◆ WORK TO COMPLETE
Exactly as written, return the entries below, minus any pictures.

[Data excerpts]
┄┄┄┄┄┄┄┄┄┄┄┄┄┄┄┄┄┄┄┄

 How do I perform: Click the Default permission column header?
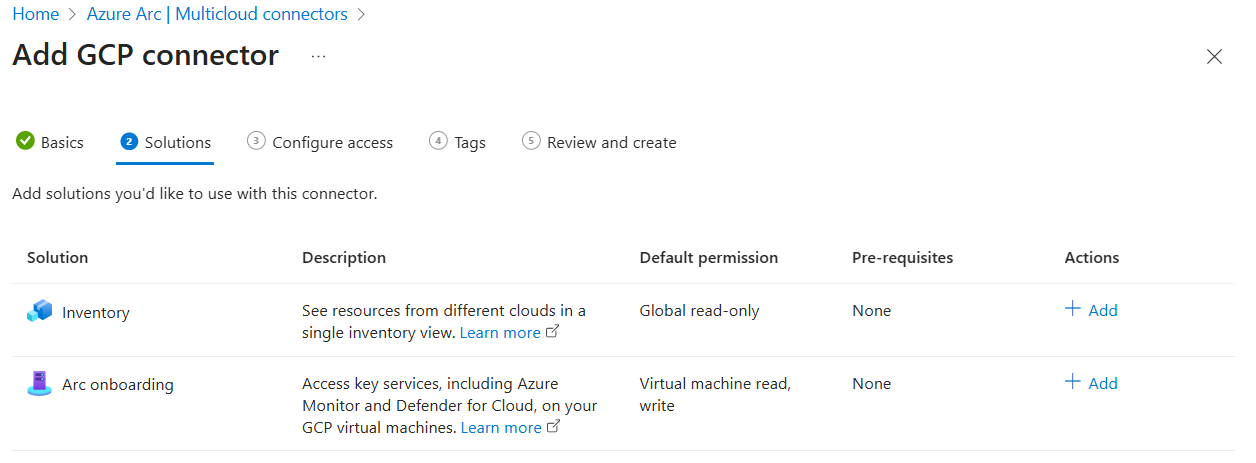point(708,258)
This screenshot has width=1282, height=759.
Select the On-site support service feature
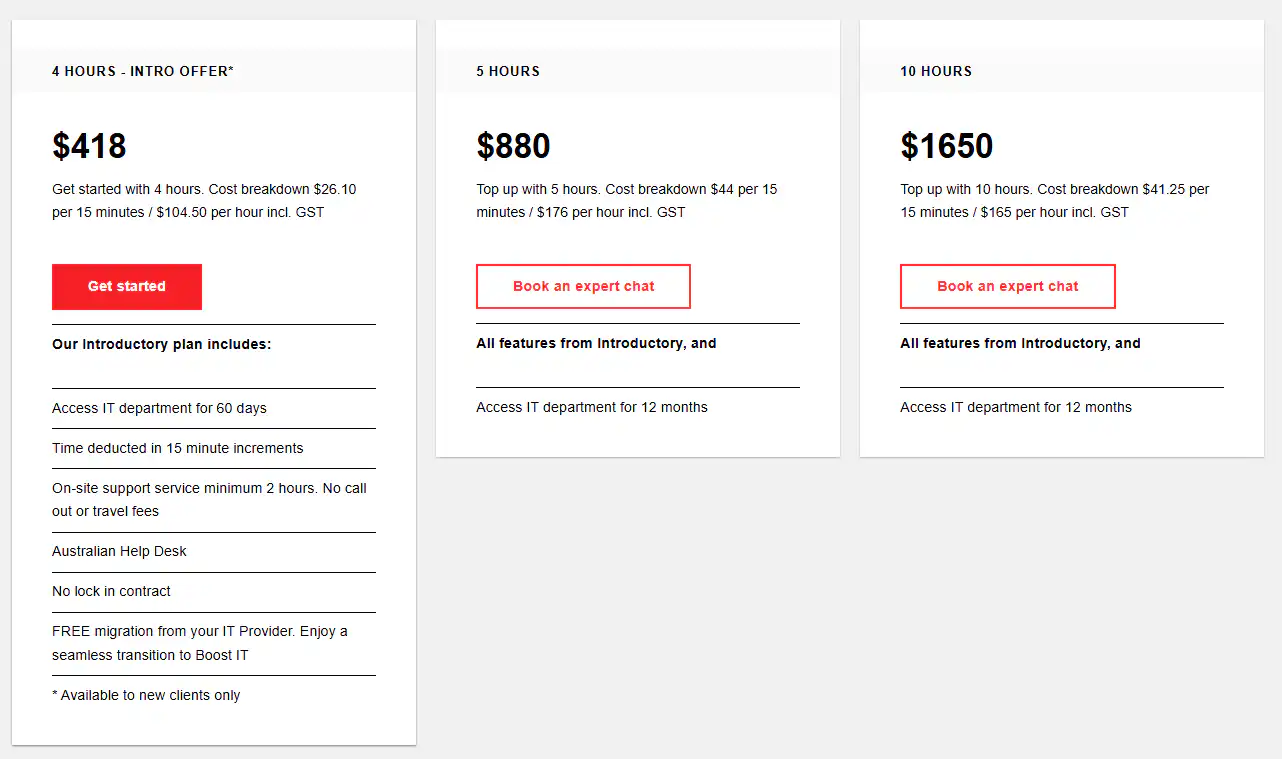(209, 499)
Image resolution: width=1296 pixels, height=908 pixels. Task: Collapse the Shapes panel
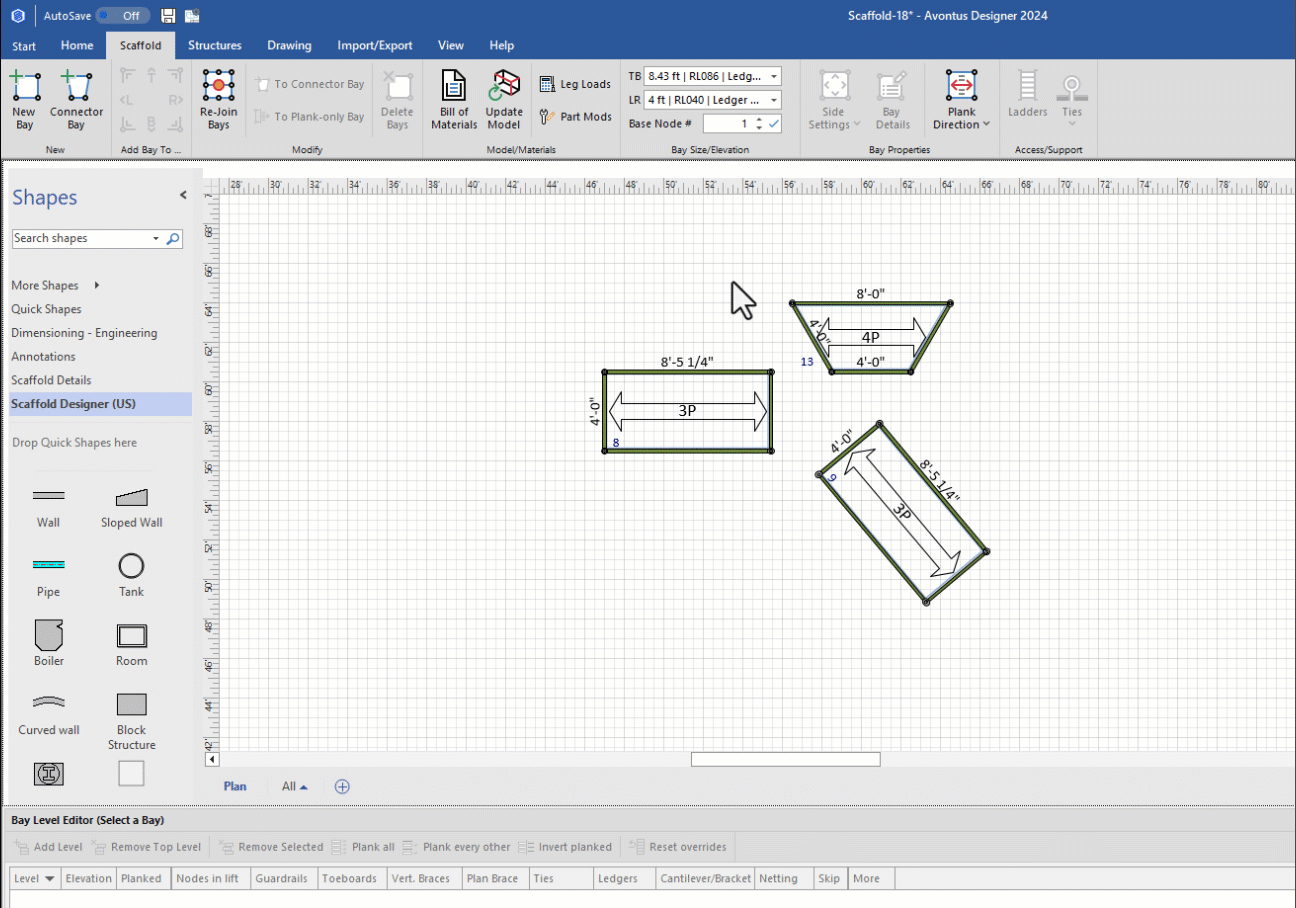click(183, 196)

┄┄┄┄┄┄┄┄┄┄┄┄┄┄┄┄┄┄┄┄

◆ ANSWER FOR THE TASK
 How do I perform: Click the Default permission column header?
point(708,258)
This screenshot has width=1282, height=759.
Select the On-site support service feature
(209, 499)
Image resolution: width=1296 pixels, height=908 pixels. Task: Collapse the Shapes panel
click(183, 196)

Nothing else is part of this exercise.